Estévez: Despierto a Germán, le damos un mate y le contamos. Y Germán dice, “estamos nosotros, la obra existe, la hacemos de alguna manera”, y salimos como hormiguitas a buscar los elementos, y se armó una apuesta con todo lo que nos proporcionaron en el lugar.
Palacios: Los técnicos del teatro construyeron un mueble, fuimos al sótano a buscar trastos, una vestuarista nos probaba opciones, y fue una función extraordinaria. Fue una experiencia increíble.
—La obra se centra en dos personas que se encuentran en un vagón de tren. Una lectora y un escritor.
Estévez: Es un escritor, y su lectora más ferviente que lleva en su cartera su último libro. Entonces, ella lo conoce a través de su obra.
Palacios: Mientras que él no tiene la menor idea de quién es ella. Y es maravilloso porque la obra está construida en base a los pensamientos, así que la gente lo que escucha son los pensamientos de los personajes, sin filtro.
Estévez: Y este autor está inmerso en sus propios mundos que oscilan entre entre lo existencial, el mundo intelectual y cosas absolutamente prosaicas y de orden doméstico. Y la obra tiene un humor de una acidez tremenda, porque está enojadísimo con un montón de cosas del mundo.
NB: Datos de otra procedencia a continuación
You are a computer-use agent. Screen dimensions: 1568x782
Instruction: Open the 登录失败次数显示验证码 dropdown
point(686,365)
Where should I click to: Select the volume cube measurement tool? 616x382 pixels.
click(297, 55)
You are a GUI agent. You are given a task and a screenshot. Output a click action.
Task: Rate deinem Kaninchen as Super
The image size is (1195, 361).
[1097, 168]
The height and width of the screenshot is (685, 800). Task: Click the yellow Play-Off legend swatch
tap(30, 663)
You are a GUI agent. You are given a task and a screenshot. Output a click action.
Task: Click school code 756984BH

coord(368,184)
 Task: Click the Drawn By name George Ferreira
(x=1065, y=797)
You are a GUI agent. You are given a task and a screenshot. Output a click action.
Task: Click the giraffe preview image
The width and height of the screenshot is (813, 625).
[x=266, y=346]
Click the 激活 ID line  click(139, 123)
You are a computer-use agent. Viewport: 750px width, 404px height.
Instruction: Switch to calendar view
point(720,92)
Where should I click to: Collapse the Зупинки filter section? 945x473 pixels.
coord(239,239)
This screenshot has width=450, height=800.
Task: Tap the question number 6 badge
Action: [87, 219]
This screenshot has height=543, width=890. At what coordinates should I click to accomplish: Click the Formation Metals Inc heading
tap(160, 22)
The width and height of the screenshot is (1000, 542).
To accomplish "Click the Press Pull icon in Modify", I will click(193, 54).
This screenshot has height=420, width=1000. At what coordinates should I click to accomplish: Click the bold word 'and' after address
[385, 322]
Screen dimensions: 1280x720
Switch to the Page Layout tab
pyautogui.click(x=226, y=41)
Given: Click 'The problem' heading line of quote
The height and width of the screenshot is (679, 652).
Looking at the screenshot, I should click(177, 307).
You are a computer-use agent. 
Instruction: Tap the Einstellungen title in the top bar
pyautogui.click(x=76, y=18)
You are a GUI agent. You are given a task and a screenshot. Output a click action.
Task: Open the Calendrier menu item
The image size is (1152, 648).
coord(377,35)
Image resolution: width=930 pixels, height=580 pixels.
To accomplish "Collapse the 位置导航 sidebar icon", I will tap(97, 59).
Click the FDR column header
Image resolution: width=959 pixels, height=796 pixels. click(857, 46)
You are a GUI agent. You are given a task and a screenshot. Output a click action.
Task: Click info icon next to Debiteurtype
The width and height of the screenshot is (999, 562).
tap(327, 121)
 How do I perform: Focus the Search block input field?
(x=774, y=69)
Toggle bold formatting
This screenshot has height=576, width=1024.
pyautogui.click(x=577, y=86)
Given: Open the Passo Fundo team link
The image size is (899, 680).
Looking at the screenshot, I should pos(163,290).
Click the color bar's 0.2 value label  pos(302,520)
Palacios: Y mientras deambula, la gente empieza a reírse de las cosas que el tipo piensa. Porque la autora va estructurando el viaje y el vínculo entre los dos personajes como si el espectador fuera una antena. O sea, a través de lo que van diciendo uno y otro, se empieza a tejer un vínculo entre ellos, que va creciendo. Lo dejamos ahí para no espoilear nada, pero pone al espectador como un partícipe necesario, casi como un voyeur, cosa que hace mucho Yasmina, como en Art.
Estévez: Y todo construido con una dinámica entretenida porque salta de tema a tema, como los pensamientos, con cierta anarquía. No tiene la coherencia del discurso consciente.
—¿Y les ha pasado de encontrarse con gente que les dice que los admira?
Palacios: Pasa, pero con mucho respeto en general.
Estévez: Los dos hemos hecho un camino muy protegido, muy ligado a la calidad del contenido. Entonces la gente que se te acerca, lo hace desde ese mismo lugar, con respeto.
Palacios: El conflicto que presenta la obra es si va a estar bueno o no, conocer a alguien que admirás. Y me ha pasado de conocer al ídolo, y disgustarme de haberlo conocido. Me hubiese quedado con su obra. Me pasó, y es algo muy feo.